:: OBIETTIVO ::
Individua, per favore, tutte le righe dei record in cui compare la parola "last" e ricopiale, tenendo conto della differenza tra maiuscole e minuscole.

[Voci sulle coordinate di destinazione]
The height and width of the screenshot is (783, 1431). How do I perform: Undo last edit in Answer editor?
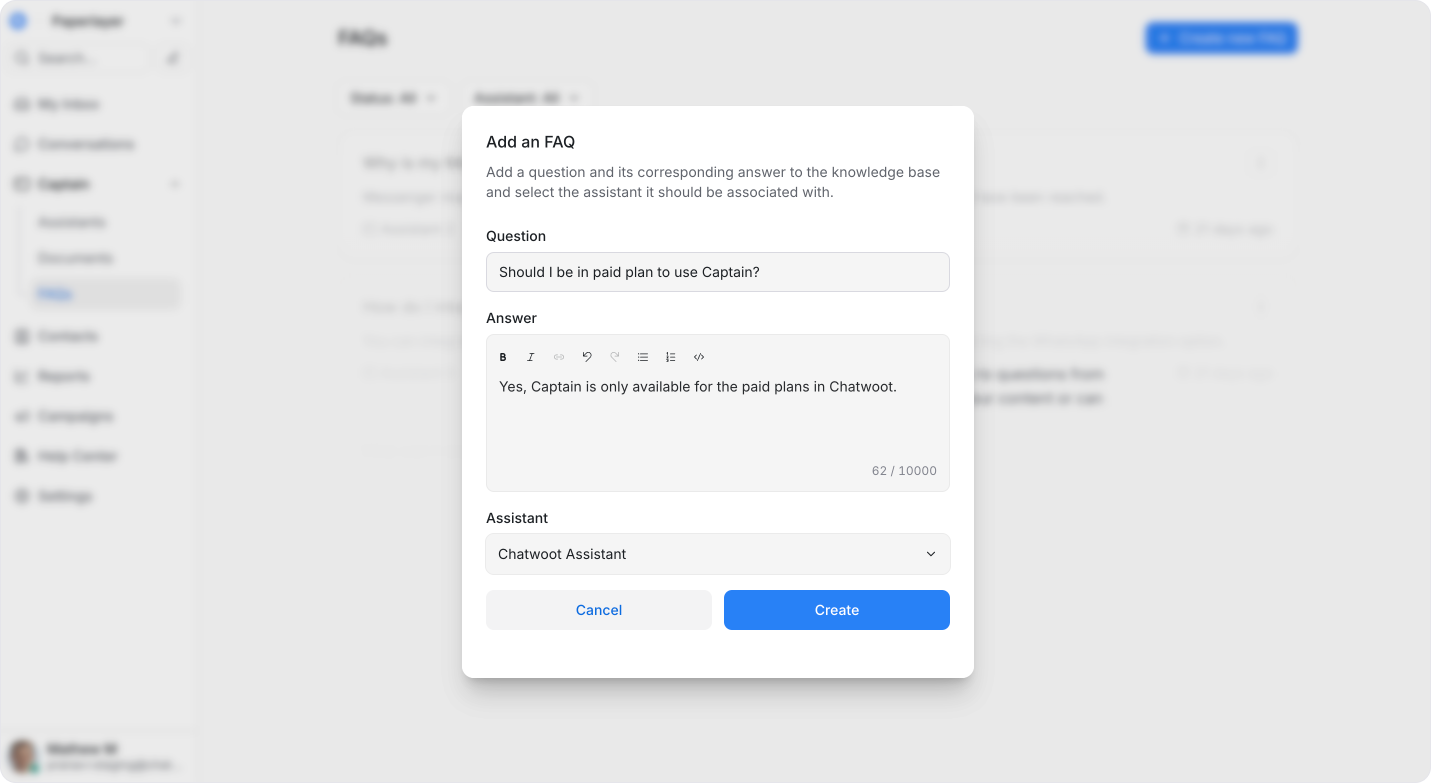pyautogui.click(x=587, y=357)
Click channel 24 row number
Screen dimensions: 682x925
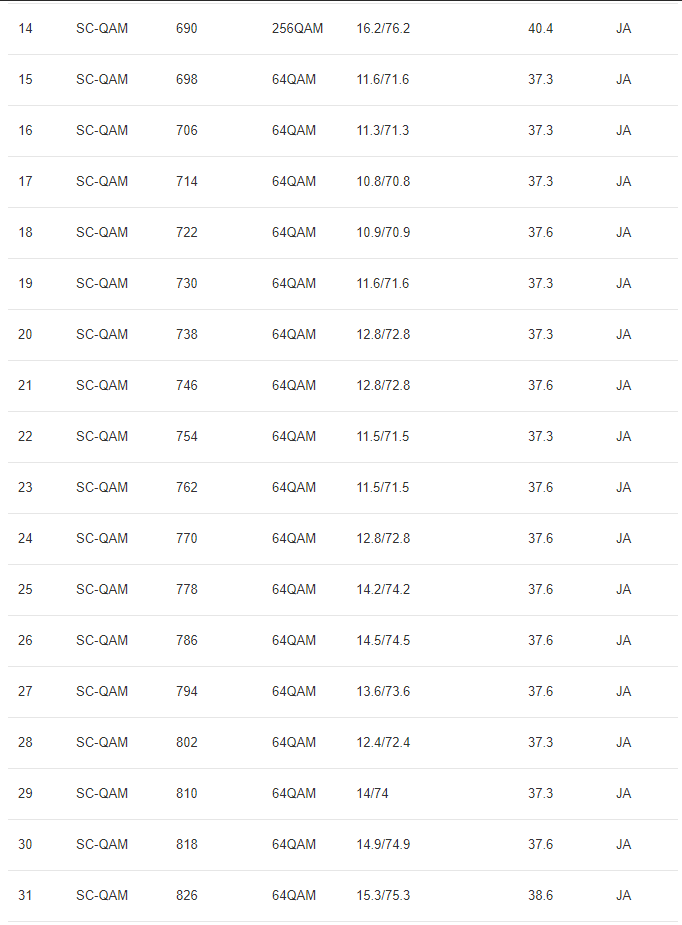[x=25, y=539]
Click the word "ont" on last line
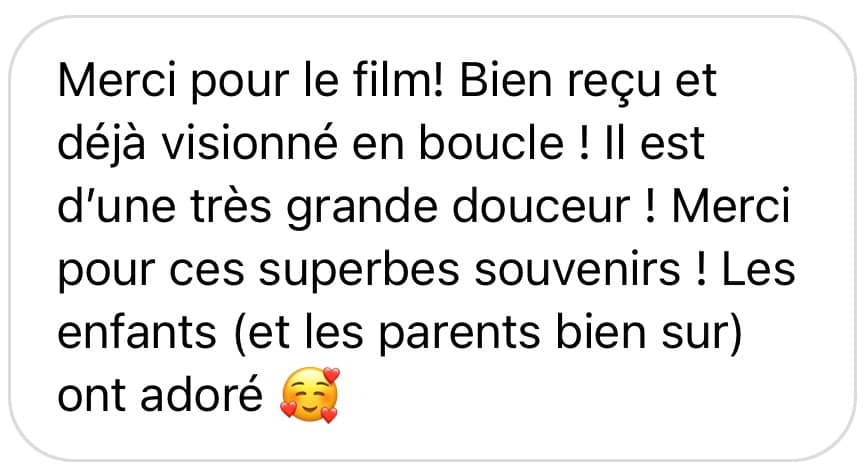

:: ESERCIZIO SVOLTO ::
The height and width of the screenshot is (783, 1431). How do I perform: Undo last edit in Answer editor?
Click the word "ont" on last line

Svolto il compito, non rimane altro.